Si è fermato sul ponte della Tangenziale di Napoli, ha lasciato l'automobile, una Smart, parcheggiata a lato strada con le chiavi nel quadro, ha scavalcato e si è lanciato nel vuoto. Così un ragazzo, presumibilmente di 30-35 anni, è precipitatointorno alle 15.30 di oggi, sabato 18 maggio, dal viadotto che attraversa piazza Ottocalli, nel quartiere Arenaccia, nel centro di Napoli. Il ragazzo è caduto da un'altezza di circa 60 metri che non gli ha lasciato scampo. Secondo alcuni testimoni, presenti sul ponte a bordo di autovetture e comprensibilmente sconvolti per aver assistito al fatto, si sarebbe trattato di un gesto volontario, ovvero di un suicidio. Secondo testimonianze dirette il ragazzo ha accostato l'autovettura mentre stava percorrendo il viadotto della strada statale 162 dir del Centro Direzionale, ora ex SS 162 dir del Centro Direzionale , è uscito dall'abitacolo – è stato visto mentre si avvicinava al parapetto –  e si è lanciato nel vuoto, rovinando su via Abate Minichini, la strada che porta ai Ponti Rossi. Non sono note le cause del gesto, ci saranno evidentemente accertamenti della magistratura.
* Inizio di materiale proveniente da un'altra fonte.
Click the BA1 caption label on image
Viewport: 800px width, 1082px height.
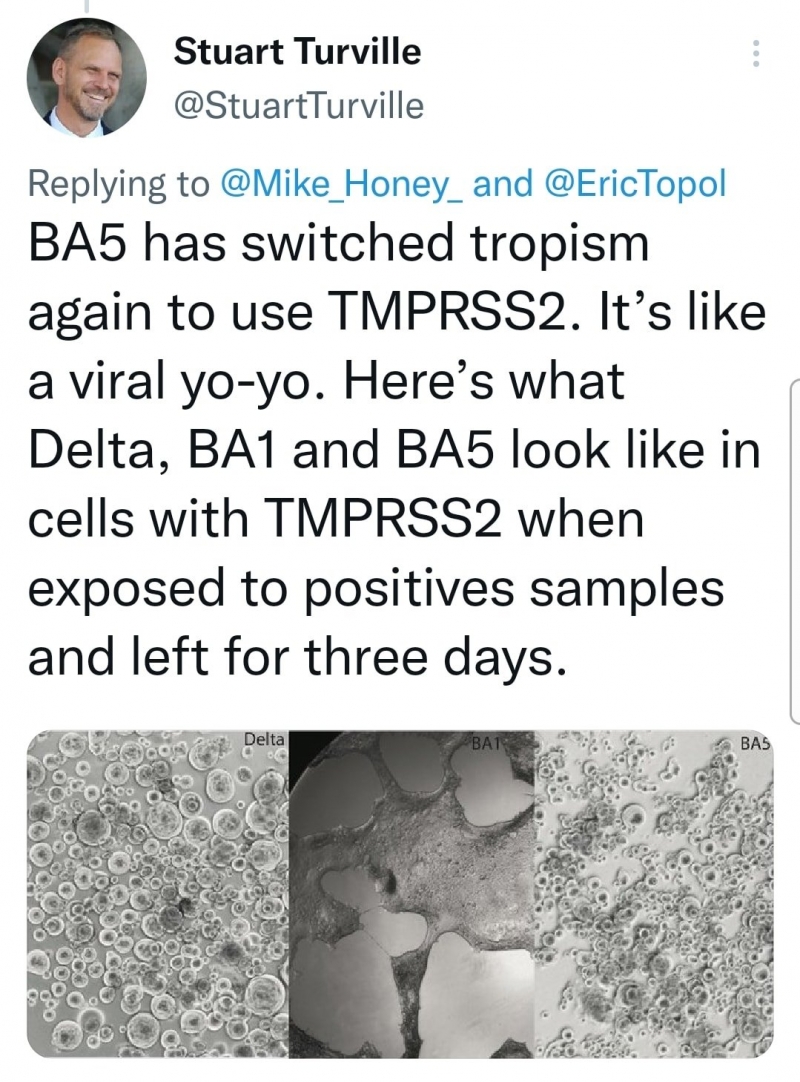point(485,744)
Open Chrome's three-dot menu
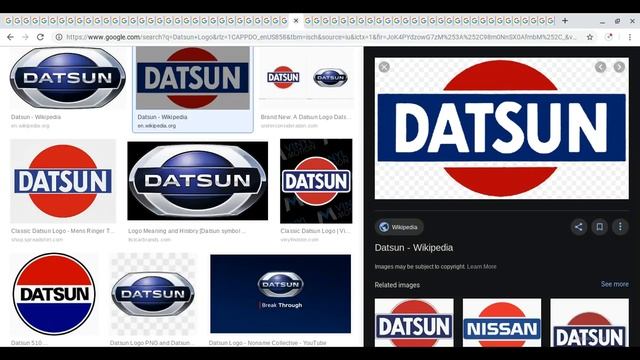Screen dimensions: 640x360 (x=630, y=37)
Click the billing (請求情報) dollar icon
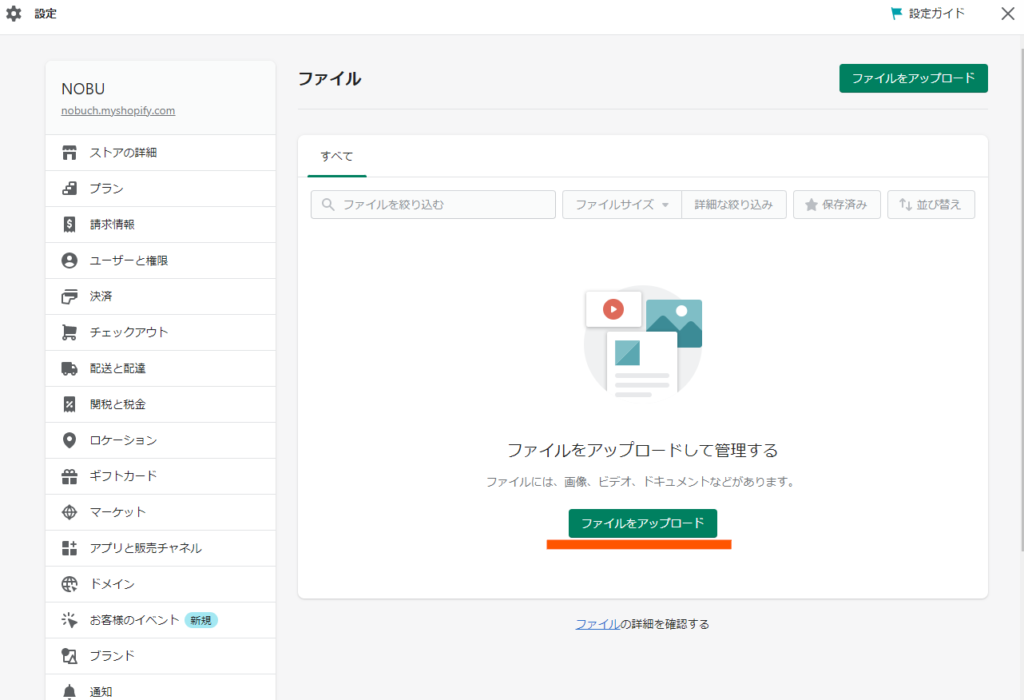The width and height of the screenshot is (1024, 700). (69, 225)

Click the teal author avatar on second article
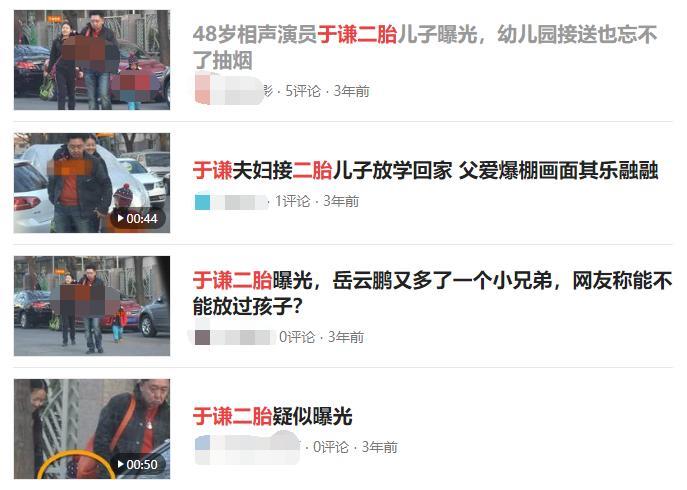[x=202, y=202]
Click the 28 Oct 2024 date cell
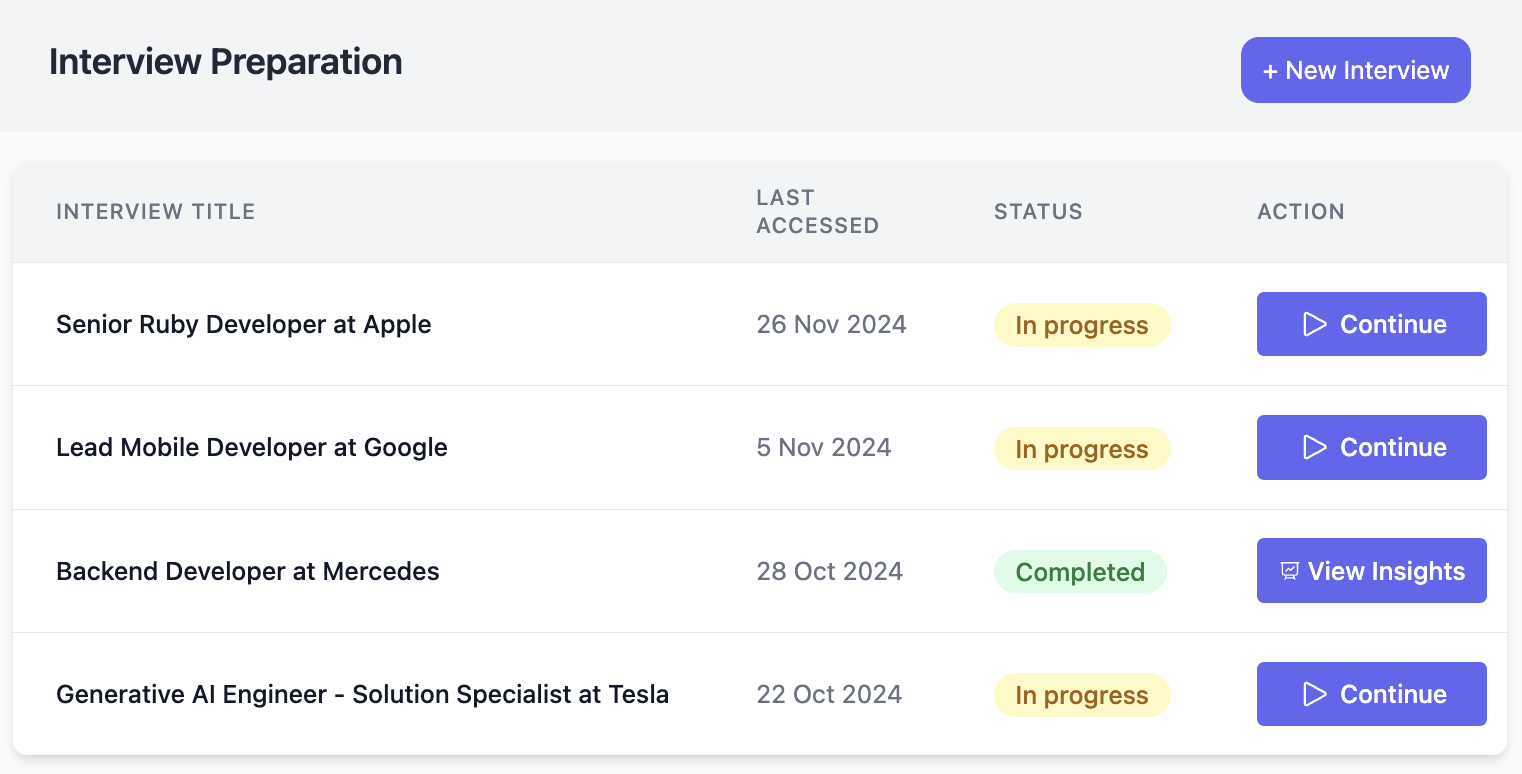The height and width of the screenshot is (774, 1522). click(x=830, y=571)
Il suicidio dal ponte della Tangenziale di Napoli /foto Fanpage.it
in foto: Il suicidio dal ponte della Tangenziale di Napoli /foto Fanpage.it

Suicidio dal ponte della tangenziale di Napoli

In seguito alla tragedia il traffico veicolare si è inevitabilmente bloccato lungo le strade che portano al viadotto ma anche in piazza Ottocalli, cruciale snodo fra l'Arenaccia, i Ponti Rossi e l'imbocco di Calata Capodichino. Molta gente si è fermata e si è affacciata sulle grate del viadotto della Tangenziale per capire cosa fosse accaduto. Sul posto le forze dell'ordine per i rilievi di rito. Intervenuti anche i sanitari per verificare le condizioni del giovane, ma hanno potuto solo constatarne il decesso. Si attende l'arrivo del magistrato.

Purtroppo nel corso degli anni a Napoli ci sono stati molti casi del genere, suicidi avvenuti sia dal ponte del Vallone San Rocco, zona Nord di Napoli, sia dal ponte di via Pietro Castellino: su quest'ultimo in particolare è stata ipotizzata più volte l'installazione di una sorta di rete di protezione.